# Dock & Pier @ Edisto Island



## Redfoot NERD (Oct 8, 2008)

We found this place almost by accident. We were told this was a fantastic "shell-beach". It's a very 'private' beach area with only private-owned high-dollar rentals and 'time-share' units to stay in.. no motels within 50 miles [ literally ]. What a find!

The early evening we arrived.. this is a restaurant.. note pier in the background..







About 12 hours later.. [ one of my all-time favorite pics ]..






From the other side by the pier and where all the shells are.. you could literally scoop them up with a regular full-size shovel..






The next mid-morning there was a 'tide' that was not common for that beach..

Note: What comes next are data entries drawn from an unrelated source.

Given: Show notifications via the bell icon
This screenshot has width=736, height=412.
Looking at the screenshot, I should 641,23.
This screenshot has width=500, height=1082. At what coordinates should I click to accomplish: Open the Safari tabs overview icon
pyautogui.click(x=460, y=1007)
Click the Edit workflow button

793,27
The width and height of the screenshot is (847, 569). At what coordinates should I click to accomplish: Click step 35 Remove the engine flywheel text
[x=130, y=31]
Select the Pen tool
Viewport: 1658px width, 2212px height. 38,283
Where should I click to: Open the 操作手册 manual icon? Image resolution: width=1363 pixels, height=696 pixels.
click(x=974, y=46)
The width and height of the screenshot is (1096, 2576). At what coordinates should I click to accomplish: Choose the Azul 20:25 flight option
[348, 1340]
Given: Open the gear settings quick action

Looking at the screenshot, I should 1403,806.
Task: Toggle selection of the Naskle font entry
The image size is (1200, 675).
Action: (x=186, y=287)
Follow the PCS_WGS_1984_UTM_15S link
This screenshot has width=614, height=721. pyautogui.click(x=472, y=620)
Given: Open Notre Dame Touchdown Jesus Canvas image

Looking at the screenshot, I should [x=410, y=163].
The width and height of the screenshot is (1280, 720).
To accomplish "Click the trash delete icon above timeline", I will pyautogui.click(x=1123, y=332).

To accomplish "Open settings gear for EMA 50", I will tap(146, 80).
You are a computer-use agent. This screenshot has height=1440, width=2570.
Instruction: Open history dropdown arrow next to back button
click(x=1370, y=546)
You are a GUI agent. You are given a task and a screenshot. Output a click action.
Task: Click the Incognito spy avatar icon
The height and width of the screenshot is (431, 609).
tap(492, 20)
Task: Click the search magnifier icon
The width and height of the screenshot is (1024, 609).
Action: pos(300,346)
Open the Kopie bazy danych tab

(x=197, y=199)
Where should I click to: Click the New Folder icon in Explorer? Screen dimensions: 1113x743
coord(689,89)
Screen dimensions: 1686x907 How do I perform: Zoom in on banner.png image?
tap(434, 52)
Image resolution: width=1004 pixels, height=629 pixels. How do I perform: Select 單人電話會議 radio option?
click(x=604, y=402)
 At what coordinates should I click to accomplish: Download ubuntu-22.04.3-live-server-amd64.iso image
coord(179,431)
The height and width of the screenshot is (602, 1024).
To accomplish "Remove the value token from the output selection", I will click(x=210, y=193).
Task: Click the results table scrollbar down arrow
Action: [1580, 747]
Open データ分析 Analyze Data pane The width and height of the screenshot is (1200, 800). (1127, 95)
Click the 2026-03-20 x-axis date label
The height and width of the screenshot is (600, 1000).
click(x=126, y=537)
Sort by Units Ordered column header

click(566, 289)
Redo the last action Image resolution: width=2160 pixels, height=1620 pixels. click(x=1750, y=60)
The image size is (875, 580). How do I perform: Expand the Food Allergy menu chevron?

As I recall in the spring of '07 the locals decided that the beach was 'eroding' away.. so they "dredged" the area and covered up all of the shells! When we went back last year about this time we found this out.. there were no shells to be found..





Terry K


----------



## Isa (Oct 9, 2008)

Very nice pictures Terry 

Thanks for sharing


----------



## Chucky (Oct 9, 2008)

They did that to keep out the riff-raff Nerd


----------



## Josh (Oct 9, 2008)

that sunrise photo is beautiful! what a neat area


----------



## Laura (Oct 9, 2008)

What kind of shell? Look like clam or oyster.. Natural or were they put there? I would think they would come back if they were natural.. 
Love the beach!!


----------